What to Drink: Zagat reviewers rave about the Macho Margarita, which blends sweet and spicy thanks to the addition of muddled jalapeños.
Where to Sit: Try to land one of the plush booths and avoid the tables near the open kitchen—a high-traffic zone.
While You’re Waiting: Head to the bar area and watch the 1940s Latin film clips playing on the TVs.
The Vibe: Classic Spanish paintings adorn gold and red walls, and uniquely shaped tequila bottles punctuate a space that’s reminiscent of Mexico City restaurants in the early 1900s.
Mole: there are many regional varieties of this rich sauce, but chilies, spices, and mexican chocolate are the most common ingredients. It’s typically served atop poultry or pork.
How to Get There: Colibri's location in the heart of the Theatre District means traffic and parking can be problematic. However, the Powell Street BART Station is just a couple blocks away.
Although Gabriel Maldonado left his hometown of Michoacan, Mexico in the early 1940s for new opportunities in the United States, he wasn't able to leave behind his family's century-long baking traditions. After long days of laying railroad tracks around Suisun Bay, he spent his evenings in a refurbished garage space, baking sweet pastries and breads inside an old pizza oven. The next morning, he would load the baked goods into his 1938 Cadillac and sell them to the local port and plant workers. He finally laid down firmer roots for his business in 1951, establishing La Victoria Bakery in the Mission District.

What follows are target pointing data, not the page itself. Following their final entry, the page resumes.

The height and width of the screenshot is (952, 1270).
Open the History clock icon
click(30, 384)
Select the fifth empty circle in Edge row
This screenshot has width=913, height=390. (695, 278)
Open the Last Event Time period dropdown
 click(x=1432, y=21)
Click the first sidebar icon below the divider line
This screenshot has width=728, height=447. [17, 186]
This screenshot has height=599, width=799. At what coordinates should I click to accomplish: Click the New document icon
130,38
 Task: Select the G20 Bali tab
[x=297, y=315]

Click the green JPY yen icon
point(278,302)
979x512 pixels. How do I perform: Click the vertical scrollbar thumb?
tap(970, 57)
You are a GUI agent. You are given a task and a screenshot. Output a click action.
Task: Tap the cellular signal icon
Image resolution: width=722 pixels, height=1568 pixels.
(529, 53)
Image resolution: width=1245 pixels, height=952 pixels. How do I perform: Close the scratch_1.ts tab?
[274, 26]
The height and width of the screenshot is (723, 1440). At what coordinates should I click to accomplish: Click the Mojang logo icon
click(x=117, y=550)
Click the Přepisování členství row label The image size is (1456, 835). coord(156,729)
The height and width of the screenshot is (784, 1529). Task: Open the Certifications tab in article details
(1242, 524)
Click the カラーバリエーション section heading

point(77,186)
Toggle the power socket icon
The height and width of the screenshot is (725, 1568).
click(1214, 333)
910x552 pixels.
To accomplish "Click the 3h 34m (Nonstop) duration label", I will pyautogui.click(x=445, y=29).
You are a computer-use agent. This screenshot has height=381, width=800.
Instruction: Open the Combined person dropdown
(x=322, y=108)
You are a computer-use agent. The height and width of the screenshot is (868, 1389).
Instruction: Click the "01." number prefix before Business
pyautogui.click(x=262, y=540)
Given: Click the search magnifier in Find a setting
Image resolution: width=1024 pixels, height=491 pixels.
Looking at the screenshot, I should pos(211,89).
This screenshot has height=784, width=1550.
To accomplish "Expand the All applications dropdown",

The current pastry chef, Luis Villavelazquez, recently upgraded the bakery's Mexican pastries to gourmet status by fusing Latin ingredients into famous French confections. In addition to vegan-friendly items and traditional cookies and cakes crafted from fresh eggs and milk, the 60-year-old panaderia churns out pan dulce from a family recipe passed down through generations of text messages as well as locally roasted fair-trade coffee and Argentinean empanadas.